"Our Lander's Asleep": Philae Delivers Science as Batteries Fade
Parked in the shadow of a cliff, solar panels can't power Philae.
A misfire of harpoons, an ancient technology, may have spelled the end of one of the most advanced: Philae, the first spacecraft to send images from the surface of a comet. Unanchored to its comet, the spacecraft drifted into darkness, sending back scientific data even as its solar-powered batteries faded.
The lander successfully delivered data on the composition of the comet, before losing contact early Friday with the European Space Agency at the Rosetta Mission Operations Centre in Darmstadt, Germany.

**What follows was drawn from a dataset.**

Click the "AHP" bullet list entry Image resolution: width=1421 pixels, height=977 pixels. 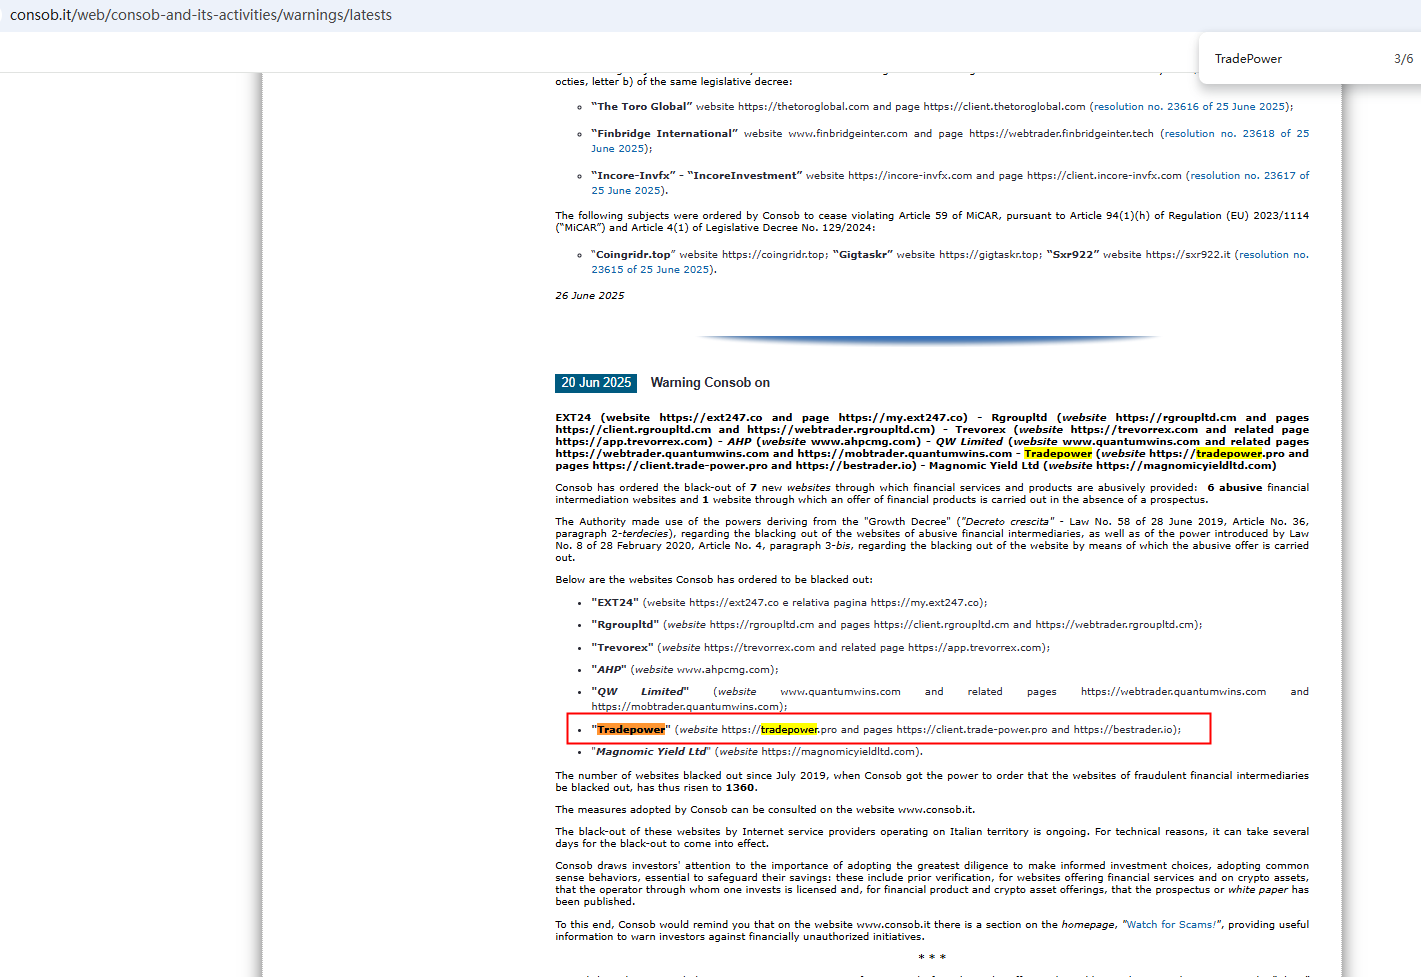pyautogui.click(x=609, y=670)
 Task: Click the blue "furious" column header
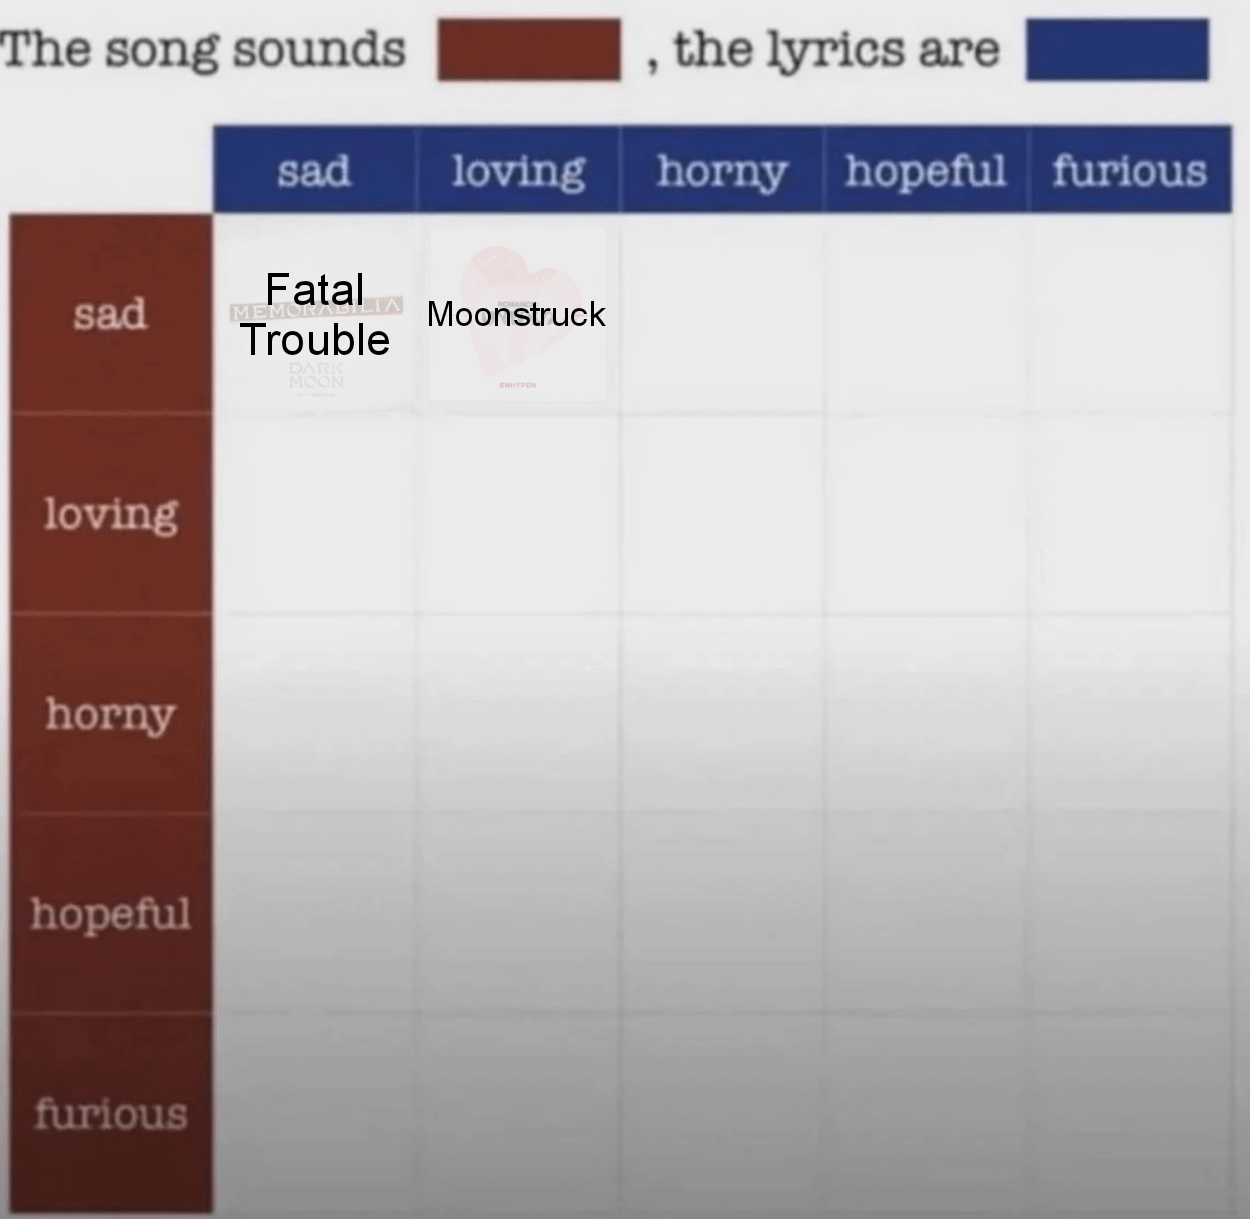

"With its batteries depleted and not enough sunlight available to recharge, Philae has fallen into 'idle mode' for a potentially long silence," an ESA statement announced.
"It was a very successful mission; it has returned a lot of great data already," said space scientist Alan Stern of the Southwest Research Institute in Boulder, Colorado, a member of the Rosetta science team.
When Rosetta was originally designed more than a decade ago, the comet lander Philae was conceived of as a 24-hour mission, he says. "People are focusing on the wrong thing to ignore the success of carrying a lander to a comet and getting it on the surface."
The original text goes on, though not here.